# Cutting - the very basics



## The Trixsta (Sep 6, 2009)

After my current course I plan to introduce a cutting phase to rid the fat I have accumulated along my journey and to have a more lean look. Could someone advise what the best way would be to cut up (Lose Fat) but maintain and possibly gain muscle at the same time. Just the very basics please and nothing complicated.

Is it as simple as eating lots of protein and reducing carbs along with say three days cardio, three days weights.

I am looking forward to some great advice.

Thank you for taking your time to read this.

:becky: :becky:


----------



## splinter1466867924 (Aug 5, 2005)

Here's a rule of thumb I was taught when cutting.

300 g's protein per day

70 g's fat

Heavy training days 200g's carbs

Moderate training days 150g's carbs per day

Light training days 100g's carbs per day

Have a cheat day during the week. Or another cheat meal, just so you dont go insane.

Most certainly include include cardio in your regime. Training on an empty stomach first thing in the morning will have you burning fat as your primary energy source.


----------



## The Trixsta (Sep 6, 2009)

splinter said:


> Here's a rule of thumb I was taught when cutting.
> 
> 300 g's protein per day
> 
> ...


Thank you! This is exactly the sort of reply I wanted.

Many Thanks

:clap2:


----------



## splinter1466867924 (Aug 5, 2005)

No problems, give it a whirl for a month; try to be as strict as you can. But as I say have your cheat days where you eat about 35 extra large pizzas as it'll be so worthwhile on friday night when you've gone on the lash with all your mates.

You might wanna avoid wheat sources as it can cause bloat, so bread and pasta.

Also fish may be a more desired cutting source of protein (feel free to very up the fish, dont eat tuna all the time; mercury poisoning n all). As it helps with the aesthetics of providing lean gains so I hear.

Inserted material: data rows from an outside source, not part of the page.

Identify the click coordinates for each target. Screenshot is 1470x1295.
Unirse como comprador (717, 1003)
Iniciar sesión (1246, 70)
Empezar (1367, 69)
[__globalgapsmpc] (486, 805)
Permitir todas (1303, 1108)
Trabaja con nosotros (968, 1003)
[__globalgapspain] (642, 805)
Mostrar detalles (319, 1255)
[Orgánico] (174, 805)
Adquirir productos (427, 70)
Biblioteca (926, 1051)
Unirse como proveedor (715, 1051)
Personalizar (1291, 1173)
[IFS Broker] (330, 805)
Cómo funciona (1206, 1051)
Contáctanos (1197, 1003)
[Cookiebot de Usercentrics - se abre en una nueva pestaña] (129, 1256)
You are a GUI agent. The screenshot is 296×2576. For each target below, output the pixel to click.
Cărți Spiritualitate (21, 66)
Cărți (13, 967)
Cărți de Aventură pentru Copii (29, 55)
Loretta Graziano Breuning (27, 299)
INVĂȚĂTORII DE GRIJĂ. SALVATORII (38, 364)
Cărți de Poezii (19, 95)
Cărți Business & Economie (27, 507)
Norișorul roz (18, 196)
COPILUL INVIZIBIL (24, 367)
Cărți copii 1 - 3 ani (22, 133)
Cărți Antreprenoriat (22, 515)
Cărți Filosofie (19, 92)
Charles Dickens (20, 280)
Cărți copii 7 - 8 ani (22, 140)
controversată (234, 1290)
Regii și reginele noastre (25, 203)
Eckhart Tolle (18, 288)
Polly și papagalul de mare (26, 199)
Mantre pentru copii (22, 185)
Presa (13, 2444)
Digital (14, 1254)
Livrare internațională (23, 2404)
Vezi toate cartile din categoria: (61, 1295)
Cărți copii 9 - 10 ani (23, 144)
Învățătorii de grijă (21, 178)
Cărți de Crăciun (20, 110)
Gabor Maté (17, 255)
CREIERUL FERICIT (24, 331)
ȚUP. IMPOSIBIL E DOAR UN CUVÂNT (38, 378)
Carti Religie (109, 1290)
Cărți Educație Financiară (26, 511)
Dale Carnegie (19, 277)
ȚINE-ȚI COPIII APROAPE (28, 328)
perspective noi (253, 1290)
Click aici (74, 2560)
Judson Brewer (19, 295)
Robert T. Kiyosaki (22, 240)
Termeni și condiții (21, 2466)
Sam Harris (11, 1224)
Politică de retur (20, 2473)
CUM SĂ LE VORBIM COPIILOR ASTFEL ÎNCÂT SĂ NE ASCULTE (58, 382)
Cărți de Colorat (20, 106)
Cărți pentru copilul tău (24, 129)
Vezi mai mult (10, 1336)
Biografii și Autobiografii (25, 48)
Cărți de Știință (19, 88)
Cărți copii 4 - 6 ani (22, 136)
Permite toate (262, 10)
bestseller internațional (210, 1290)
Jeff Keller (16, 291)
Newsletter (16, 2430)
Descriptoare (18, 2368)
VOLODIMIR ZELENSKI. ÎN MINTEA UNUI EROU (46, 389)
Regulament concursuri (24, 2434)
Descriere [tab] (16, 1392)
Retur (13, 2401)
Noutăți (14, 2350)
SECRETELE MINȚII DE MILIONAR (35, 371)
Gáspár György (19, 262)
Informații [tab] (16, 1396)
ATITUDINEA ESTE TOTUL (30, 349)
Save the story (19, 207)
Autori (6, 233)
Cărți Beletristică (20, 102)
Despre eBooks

Try and use sweet potato as your primary carb source, brown basmati rice followed after.

Because you might not be eating so much fruits n veg, may I suggest you take added supplements such as magnesium, iron, potassium and zinc ontop of multi vitamins.

CLA 1000mg * 6 caps a day is worth a shout whilst cutting.

Are you going to be using a fat burner to help aid the whole lean up process?


----------



## The Trixsta (Sep 6, 2009)

splinter said:


> No problems, give it a whirl for a month; try to be as strict as you can. But as I say have your cheat days where you eat about 35 extra large pizzas as it'll be so worthwhile on friday night when you've gone on the lash with all your mates.
> 
> You might wanna avoid wheat sources as it can cause bloat, so bread and pasta.
> 
> ...


Spot on Splinter, Many thanks for your response. I will be following your advice at the end of my current course. How long would be a good time to run the cutting phase? As long as necessary to achieve desired results? I haven't tried cutting yet. This will be my first attempt at the end of my course.

I also did not think about a fat burner. Do you have a recommendation?

Thanks again. Your advice is greatly appreciated.

:becky:


----------



## splinter1466867924 (Aug 5, 2005)

If your at 14% and you wanna be 10%.... however long it takes 

You might find you'll get sick and tired of the dieting, so may stop for a week or two. Play it by ear!

Fat burner wise... first of all I start off by saying you dont actually need em if your dieting perfectly and your doing cardio spot on (i.e. keep hr's moderate [130bpm max], length of time say 40-50 mins). However, you could use diamond labs eph30+ which is ephedrine, caffeine and aspirin which is tried and tested and certainly helps give the energy boost and increase lipolysis (energy sourcing from fat). Id suggest if you are going to do this 1 in the morning and one before training, if your training twice a day then one before each session. Cycle it 2 weeks on and one week off. If you really wanted to go into it you could cycle eph30+ for 2 weeks and clenbuterol the other 2 weeks.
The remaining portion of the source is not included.